Прежние банды, анархиствующие составы, даже явные контрреволюционеры были заинтересованы в одном — любой, ценой пробиться через советские кордоны, а эти банды вели себя не совсем обычно. На требование властей сложить оружие ответили ультиматумом: или вы беспрепятственно пропускаете нас, или мы захватываем город и стираем его с лица земли.
Подобные ультиматумы редко, но предъявлялись и прежде. Но тогда они исходили от отчаявшихся параноиков, явных шизиков, располагающих одной, двумя батареями, дюжиной пулеметов, сотнями штыков. Сегодня картина была несколько иной: три эшелона небезызвестных в мире анархии вождей — Петренко, Воронова и Маруси Богуславки, растянувшиеся от Купоросной балки до Ельшанки, поставили задачей не унести ноги, а ни больше, ни меньше — стереть с лица земли город. Такого конца ему не сулил даже верховный атаман Дона генерал Краснов.
Пока в городском Совете и штабе фронта решали, как быть, эшелоны, разгрузив батареи и пулеметные тачанки, ударили по поселку. Они довольно легко смяли малочисленные заградотряды, погнали их к Верхней Ельшанке и Царицыну.
Через час эшелоны подошли к станции Владикавказская. До центра оставалось не более трех верст.
На помощь Красной гвардии были брошены отряды с ближайших заводов — лесопильного, мыловаренного, гвоздильного.
К ночи наступило относительное затишье. Враги не решились на штурм глубокого и широкого оврага поймы реки Царицы. Но с рассветом они вновь начали обстрел города и пошли приступом на железнодорожный мост. И хотя их атаки пока не увенчались успехом, штаб обороны призвал к всеобщей мобилизации.
— Товарищи! — вновь выкрикнул председатель. — Над городом нависла смертельная угроза. Всех, кто способен носить винтовку, мы зовем на поддержку Красной гвардии. Поможем, товарищи, красногвардейцам разбить бандитов! Стройтесь повзводно у проходных и двигайтесь на станцию. Там вас ждет состав.

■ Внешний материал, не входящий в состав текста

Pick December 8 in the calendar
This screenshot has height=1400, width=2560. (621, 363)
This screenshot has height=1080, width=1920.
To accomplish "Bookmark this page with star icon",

…В штабе обороны металлургов ждали. Вез промедления каждому вручили винтовку и патронташ. Стояли группами, курили, подгоняли ремни, щелкали затворами. И все время невольно прислушивались к выстрелам, долетающим со стороны Царицы. Ждали, когда же их бросят туда. Наконец кто-то крикнул: «Идет!» Еще не зная, кто идет и зачем идет, Роман на всякий случай приказал своему взводу:
— В две шеренги становись!
К нему подошел командир красногвардейского отряда завода Василий Иванович Чанов, который вчера ночью увел первый батальон в город.
— Ты за командира? — спросил Чанов, машинально протягивая руку Роману. Наметанным глазом окинул взвод. Крестовоздвиженскую церковь знаешь? Тогда — по четыре в ряд и на всех парах туда. Я сейчас дам задание другим и прибегу к тебе.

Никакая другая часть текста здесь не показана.